Teaching Digital Computation?


Suppose one were to ask undergraduates to engage in the most basic of digital computational projects–say measuring the percentage of words used in dialogue in a given novel compared to percentage of words dedicated to narration.  How would one calculate that and what tools are needed?

What other elementary computational exercises might one use in an undergraduate classroom?

Finally, how many of you ask undergraduates to explore digital computation of any kind?  Which digital tools are necessary for such projects?  And how useful is this kind of exercise in the classroom?


21 Responses to “Teaching Digital Computation?”

  1. Eleanor Shevlin Says:

    Ideally students would have access to a marked-up text (one with embedded coding–in which “dialogue” portions are tagged –e.g., a TEI encoded text). Then the exercise would be fairly simple. If not, then the students could mark the dialogue portions. Work with just the body of the text, of course; that is, delete paratextual items such as prefaces, footnotes, any critical variant apparatus, and so forth, so you are dealing with just the actual text of the novel.

    Obtain the total word count, and then search for the marked dialogue portion and obtain the word count of this portion.

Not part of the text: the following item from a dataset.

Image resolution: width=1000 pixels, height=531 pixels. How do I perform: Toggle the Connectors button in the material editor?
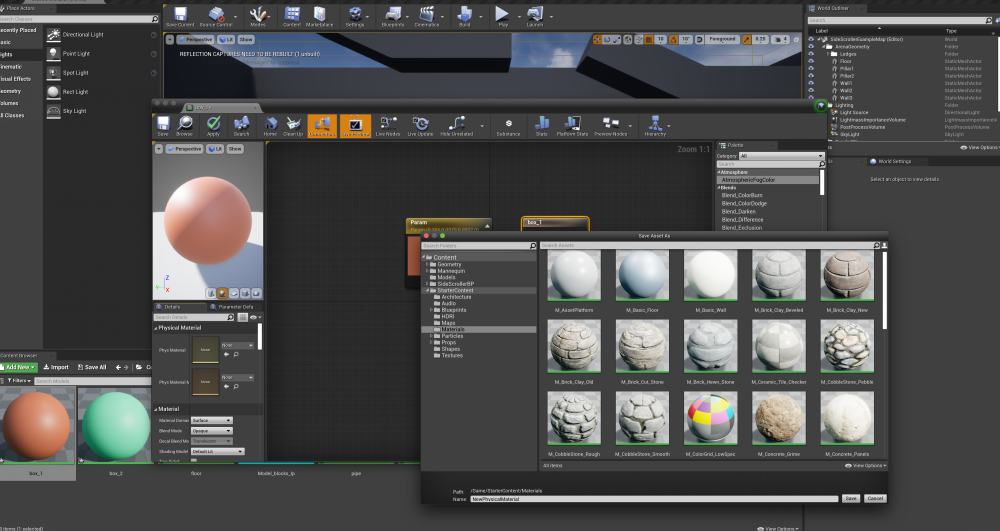click(x=322, y=126)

  2. Anna Battigelli Says:

    Thanks! Where would I find a TEI encoded copy of, say, Northanger Abbey?


  3. shgregg Says:

    Hi Anna. I’ve been working with my undergraduates and using word-frequency analysis too. For your particular task, I’m not sure there is a TEI/XML encoded version of Northanger Abbey, so I’d go for getting a plain text file from, say, Gutenberg Project and follow Eleanor’s advice. It will be a tiresome, but enlightening, process to separate dialogue from the rest, but perhaps it could be a collaborative task splitting the novel up across teams?

    But there are other fun things to do with computers and texts. I’d highly recommend http://voyant-tools.org/. This is a reliable and online tool that can count and visualise word frequencies in a variety of ways, it can also calculate the number of unique words against the total, and you get a ratio which might start a discussion about linguistic complexity (esp. good for poetry and drama). I’ve also had students who created a corpus of largish number of novels (12-20) and analysed keywords across this mini-corpus. I’ve also had students analyse dozens of titles (great with the long titles of 18thC novels). NB. I’ve just seen that this is down for maintenance, which is unusual.

    What I’ve found with word-frequency analysis is that it gets students to think about historically-precise terms (e.g. early searches for words like ‘class’ or ‘race’ didn’t work, but ‘Lord’ or ‘servant’ or ‘negroe’ or ‘moor’ might). And constructing a corpus gets them to think about genre, periodicity, and literary history. By all means borrow my ideas for an undergrad module I ran on DH and the 18C here https://dlsatbsu.wordpress.com/ (click ‘Worksheets’ and see weeks 15 to 18).

    Liked by 1 person

    • Eleanor Shevlin Says:

      Some wonderful ideas, here, Stephen….. your remarks about titles made me think of the work I did too long ago by hand– creating charts of the keywords, first names and surnames found in titles of all works identified in various bibliographies of novels/prose fiction from 1740 through the 1774. Very tedious–but the analysis and findings made it worth it… These new tools have certainly made our lives easier.

      Liked by 1 person

    • Eleanor Shevlin Says:


      I particularly like your focus on class, and I’ve done some work on that concept using occupations and terms of status as well as names within small sets of texts. As you well know with all your work on Defoe, his use of occupations in lieu of proper names offers an excellent starting point. The News-paper Wedding project that my seminar created last spring (we are actually still working on it, and we hope to make it public before too long) dealt a lot with searching and cross-searching this text with Campbell’s The London Tradesman.

      Liked by 1 person

  4. Dave Mazella Says:

    This person has an interesting approach. https://twitter.com/jenterysayers/status/814499300407410688


  5. Dave Mazella Says:

    I haven’t taught with them systematically, but the voyant tools look like they’d be useful, too. https://voyant-tools.org/

    Liked by 1 person

    • Eleanor Shevlin Says:

      I’ve not used the voyant tools for classes, but I had almost suggested them. Yet, I also think that you then need to devote more time to teaching skills. It would be good if we had more courses such as Jentery Sayers’s two-week immersion course that you just referenced Dave. It seems as if it is a graduate one, but there’s no reason that it could not be designed for undergraduates, too. We have a started a DH minor at WCU, but while it is proving attractive, we are not getting as many students creating literary digital projects.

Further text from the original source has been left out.